BACKGROUND INFORMATION: CF (cystic fibrosis) is a disease caused by mutations within the CFTR (CF transmembrane conductance regulator) gene. The most common mutation, DeltaF508 (deletion of Phe-508), results in a protein that is defective in folding and trafficking to the cell surface but is functional if properly localized in the plasma membrane. We have recently demonstrated that overexpression of the PDZ protein NHERF1 (Na(+)/H(+)-exchanger regulatory factor 1) in CF airway cells induced both a redistribution of DeltaF508CFTR from the cytoplasm to the apical membrane and the PKA (protein kinase A)-dependent activation of DeltaF508CFTR-dependent chloride secretion.

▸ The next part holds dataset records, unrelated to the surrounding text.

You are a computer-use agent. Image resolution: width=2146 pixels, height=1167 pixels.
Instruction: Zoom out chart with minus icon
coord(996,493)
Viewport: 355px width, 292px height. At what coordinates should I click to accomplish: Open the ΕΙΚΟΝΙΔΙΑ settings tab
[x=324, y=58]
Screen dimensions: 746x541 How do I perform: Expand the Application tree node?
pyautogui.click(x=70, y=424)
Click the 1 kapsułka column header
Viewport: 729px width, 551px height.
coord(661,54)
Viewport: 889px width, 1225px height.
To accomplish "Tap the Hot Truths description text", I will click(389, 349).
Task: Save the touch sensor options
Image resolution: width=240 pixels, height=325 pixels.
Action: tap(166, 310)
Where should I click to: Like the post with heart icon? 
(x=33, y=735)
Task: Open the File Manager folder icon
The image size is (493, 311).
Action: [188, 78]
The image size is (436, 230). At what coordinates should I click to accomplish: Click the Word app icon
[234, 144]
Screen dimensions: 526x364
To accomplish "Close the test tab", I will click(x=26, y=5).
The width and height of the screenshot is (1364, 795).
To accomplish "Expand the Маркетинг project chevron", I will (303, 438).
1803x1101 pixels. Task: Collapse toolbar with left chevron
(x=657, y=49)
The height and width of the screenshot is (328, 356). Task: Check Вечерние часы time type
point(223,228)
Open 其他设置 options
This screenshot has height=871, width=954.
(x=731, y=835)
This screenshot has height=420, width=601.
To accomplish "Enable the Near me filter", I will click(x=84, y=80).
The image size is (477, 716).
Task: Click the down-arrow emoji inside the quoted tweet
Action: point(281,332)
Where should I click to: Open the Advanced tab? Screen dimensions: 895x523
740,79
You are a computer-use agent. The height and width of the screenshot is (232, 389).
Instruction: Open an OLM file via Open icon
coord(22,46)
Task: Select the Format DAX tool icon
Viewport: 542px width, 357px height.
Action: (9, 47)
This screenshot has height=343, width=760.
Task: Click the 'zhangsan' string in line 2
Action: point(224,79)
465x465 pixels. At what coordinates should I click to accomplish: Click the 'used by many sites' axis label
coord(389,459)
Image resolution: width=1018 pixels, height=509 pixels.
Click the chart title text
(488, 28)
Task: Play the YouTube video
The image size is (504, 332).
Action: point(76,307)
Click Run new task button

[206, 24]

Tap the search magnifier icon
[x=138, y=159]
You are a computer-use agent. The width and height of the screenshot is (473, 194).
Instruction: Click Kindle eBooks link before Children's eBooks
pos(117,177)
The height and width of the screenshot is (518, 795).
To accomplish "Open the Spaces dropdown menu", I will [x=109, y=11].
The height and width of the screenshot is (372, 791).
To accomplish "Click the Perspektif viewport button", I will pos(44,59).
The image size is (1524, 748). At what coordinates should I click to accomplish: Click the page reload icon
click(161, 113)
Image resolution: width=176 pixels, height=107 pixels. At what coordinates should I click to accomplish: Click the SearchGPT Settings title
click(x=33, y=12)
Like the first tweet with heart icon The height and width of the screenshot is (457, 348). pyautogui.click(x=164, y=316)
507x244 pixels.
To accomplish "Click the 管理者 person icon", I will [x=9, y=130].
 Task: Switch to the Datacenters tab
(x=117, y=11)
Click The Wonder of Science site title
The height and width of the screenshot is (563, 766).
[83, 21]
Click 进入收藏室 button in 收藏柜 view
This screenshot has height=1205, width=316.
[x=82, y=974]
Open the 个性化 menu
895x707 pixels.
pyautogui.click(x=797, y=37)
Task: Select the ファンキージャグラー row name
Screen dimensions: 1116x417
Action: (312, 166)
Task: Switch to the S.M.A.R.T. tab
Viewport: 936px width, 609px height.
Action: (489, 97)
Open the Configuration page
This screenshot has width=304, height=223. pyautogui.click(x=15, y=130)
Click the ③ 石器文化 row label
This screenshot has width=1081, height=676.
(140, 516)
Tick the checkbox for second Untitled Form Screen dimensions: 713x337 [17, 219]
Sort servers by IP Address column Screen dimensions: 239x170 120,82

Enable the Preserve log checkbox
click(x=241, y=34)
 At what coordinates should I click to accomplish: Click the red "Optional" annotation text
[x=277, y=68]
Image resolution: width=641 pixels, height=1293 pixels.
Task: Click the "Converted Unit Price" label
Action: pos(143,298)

In view of the potential importance of the targeted up-regulation of NHERF1 in a therapeutic context, and since it has been demonstrated that oestrogen treatment increases endogenous NHERF1 expression, we tested the hypothesis that oestrogen treatment can increase NHERF1 expression in a human bronchiolar epithelial CF cell line, CFBE41o(-), with subsequent rescue of apical DeltaF508CFTR chloride transport activity. RESULTS: We found that CFBE41o(-) cells do express ERs (oestrogen receptors) in the nuclear fraction and that beta-oestradiol treatment was able to significantly rescue DeltaF508CFTR-dependent chloride secretion in CFBE41o(-) cell monolayers with a peak between 6 and 12 h of treatment, demonstrating that the DeltaF508CFTR translocated to the apical membrane can function as a cAMP-responsive channel, with a significant increase in chloride secretion noted at 1 nM beta-oestradiol and a maximal effect observed at 10 nM. Importantly, knock-down of NHERF1 expression by transfection with siRNA (small interfering RNA) for NHERF1 inhibited the beta-oestradiol-dependent increase in DeltaF508CFTR protein expression levels and completely prevented the beta-oestradiol-dependent rescue of DeltaF508CFTR transport activity. CONCLUSIONS: These results demonstrate that beta-oestradiol-dependent up-regulation of NHERF1 significantly increases DeltaF508CFTR functional expression in CFBE41o(-) cells.